Sunday, March 31, 2013

Retreat & Heal


Sometimes life gets in the way of how we think we should be living and changes our perception for the better.   After a series of accidents, surgery's, infections and a cancer scare all within a year’s time ignoring the possibility that my health and well being were in significant danger was no longer an option.   At this point I believed there were specific actions and decisions that undoubtedly contributed to my illnesses.  Patterns were being repeated over and over again. Time only heals when you let it.  The time was now.  

Even resourceful, emphatic, driven women get knocked for a loop too.  I needed help. I desired a better life.  I believed I deserved a better life. A life filled with health, wealth, love and the time to enjoy it all.  At the rate I was going I wasn't going to succeed at any of these.  I needed a respite, a vacation, time away to reprogram and recover.

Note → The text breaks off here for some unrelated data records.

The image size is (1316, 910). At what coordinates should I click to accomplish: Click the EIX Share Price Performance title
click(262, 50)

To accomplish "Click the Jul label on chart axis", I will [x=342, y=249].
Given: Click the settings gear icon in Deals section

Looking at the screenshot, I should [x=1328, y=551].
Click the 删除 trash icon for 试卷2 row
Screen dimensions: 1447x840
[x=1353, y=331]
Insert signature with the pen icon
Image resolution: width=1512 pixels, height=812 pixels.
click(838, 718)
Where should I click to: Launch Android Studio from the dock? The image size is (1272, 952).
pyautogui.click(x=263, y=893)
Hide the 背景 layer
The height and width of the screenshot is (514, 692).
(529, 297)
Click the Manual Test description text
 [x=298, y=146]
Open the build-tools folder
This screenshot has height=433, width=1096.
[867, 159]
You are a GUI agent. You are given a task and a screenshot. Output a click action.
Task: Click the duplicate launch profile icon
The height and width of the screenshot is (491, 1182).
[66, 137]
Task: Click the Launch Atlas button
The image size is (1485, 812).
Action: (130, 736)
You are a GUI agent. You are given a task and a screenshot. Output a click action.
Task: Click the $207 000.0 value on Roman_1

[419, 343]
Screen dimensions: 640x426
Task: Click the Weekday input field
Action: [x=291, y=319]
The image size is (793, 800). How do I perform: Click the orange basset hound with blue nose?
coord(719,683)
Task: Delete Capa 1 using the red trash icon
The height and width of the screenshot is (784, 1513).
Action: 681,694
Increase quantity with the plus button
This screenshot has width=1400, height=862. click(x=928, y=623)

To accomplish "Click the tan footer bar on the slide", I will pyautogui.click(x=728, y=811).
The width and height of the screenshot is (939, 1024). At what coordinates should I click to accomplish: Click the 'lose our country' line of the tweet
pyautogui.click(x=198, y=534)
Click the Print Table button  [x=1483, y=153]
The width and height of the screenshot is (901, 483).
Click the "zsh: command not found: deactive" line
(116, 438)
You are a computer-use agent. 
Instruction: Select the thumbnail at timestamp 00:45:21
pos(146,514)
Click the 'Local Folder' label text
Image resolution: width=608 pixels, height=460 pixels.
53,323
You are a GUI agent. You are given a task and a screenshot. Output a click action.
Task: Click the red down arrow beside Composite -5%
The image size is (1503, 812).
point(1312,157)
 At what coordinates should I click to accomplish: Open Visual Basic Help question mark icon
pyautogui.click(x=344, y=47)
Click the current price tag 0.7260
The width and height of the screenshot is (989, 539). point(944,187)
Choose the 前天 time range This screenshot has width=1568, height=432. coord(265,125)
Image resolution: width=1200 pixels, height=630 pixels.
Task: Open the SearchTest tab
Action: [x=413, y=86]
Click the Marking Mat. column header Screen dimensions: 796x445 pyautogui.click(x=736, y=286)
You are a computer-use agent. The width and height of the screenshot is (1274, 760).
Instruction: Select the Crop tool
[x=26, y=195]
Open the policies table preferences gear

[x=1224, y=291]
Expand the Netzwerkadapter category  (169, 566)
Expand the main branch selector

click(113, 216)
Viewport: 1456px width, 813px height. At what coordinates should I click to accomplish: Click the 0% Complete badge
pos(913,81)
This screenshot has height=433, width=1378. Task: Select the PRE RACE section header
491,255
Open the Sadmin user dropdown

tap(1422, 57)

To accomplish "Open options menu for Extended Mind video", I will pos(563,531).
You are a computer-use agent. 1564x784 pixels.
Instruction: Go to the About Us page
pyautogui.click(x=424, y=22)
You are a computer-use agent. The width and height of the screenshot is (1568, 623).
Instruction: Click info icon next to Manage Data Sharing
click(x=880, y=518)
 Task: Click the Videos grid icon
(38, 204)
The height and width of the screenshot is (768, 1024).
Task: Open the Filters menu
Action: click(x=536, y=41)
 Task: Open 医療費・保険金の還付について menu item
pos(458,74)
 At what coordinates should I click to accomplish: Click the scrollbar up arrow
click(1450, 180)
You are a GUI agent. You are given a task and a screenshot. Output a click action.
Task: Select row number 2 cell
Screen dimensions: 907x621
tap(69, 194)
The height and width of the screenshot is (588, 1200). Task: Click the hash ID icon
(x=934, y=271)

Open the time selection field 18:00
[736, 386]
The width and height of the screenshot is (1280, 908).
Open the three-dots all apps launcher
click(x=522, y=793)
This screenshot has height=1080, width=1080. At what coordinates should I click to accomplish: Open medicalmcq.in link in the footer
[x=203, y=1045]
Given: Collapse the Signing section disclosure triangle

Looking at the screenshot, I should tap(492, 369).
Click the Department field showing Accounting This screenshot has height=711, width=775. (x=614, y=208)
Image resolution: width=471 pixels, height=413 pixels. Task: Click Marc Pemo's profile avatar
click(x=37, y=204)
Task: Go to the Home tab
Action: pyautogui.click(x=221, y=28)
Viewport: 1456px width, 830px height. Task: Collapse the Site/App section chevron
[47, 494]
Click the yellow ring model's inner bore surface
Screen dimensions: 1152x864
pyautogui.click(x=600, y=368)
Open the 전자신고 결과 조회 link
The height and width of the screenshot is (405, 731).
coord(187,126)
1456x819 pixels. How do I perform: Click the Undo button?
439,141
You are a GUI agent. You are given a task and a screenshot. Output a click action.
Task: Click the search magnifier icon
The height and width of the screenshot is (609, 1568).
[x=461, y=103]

Where should I go…. A resort?  No.  A spa?  Love a good spa but, No.  A retreat? YES. I needed a retreat!  A total withdrawal from ordinary activities to commune with myself in pray and reflection.  In other words complete Peace & Quite.


A friend of mine suggested I check out Sedona AKA Slowdona.  Perfect I thought.  I began researching retreats.  The first one I looked at was the one I booked.  I looked at many others but I kept coming back to Retreat & Heal.  Retreat & Heal!
As a massage therapist I found myself drawn to the former massage school owners Annie & Jerry Lawrence.  I went with my gut and booked my retreat. It would prove to be one of the best experiences of my life.

That which I was seeking was causing me to seek a deeper understanding of my personal relationships. Retreat and Heal helped me to identify the underlying causes of my addictive emotional patterns.  My goal:  free myself from physical and emotional pain, to make room for all the new and wonderful people, experiences and spaces undiscovered in my mind and ultimately my life.

If this sounds familiar and you've noticed what you’re doing isn't working any longer or serving your purpose then perhaps it time for a serious overhaul.

The journey was a series of endless moments of peace and happiness, tears and sadness, clarity and joy. Every step I take I take in gratitude for all I have and yet to be. The result, I have no pain.  The pain is gone. There is only light.  The light that shines from within and is all around us all the time.  The light of God and it is brighter then the Sun.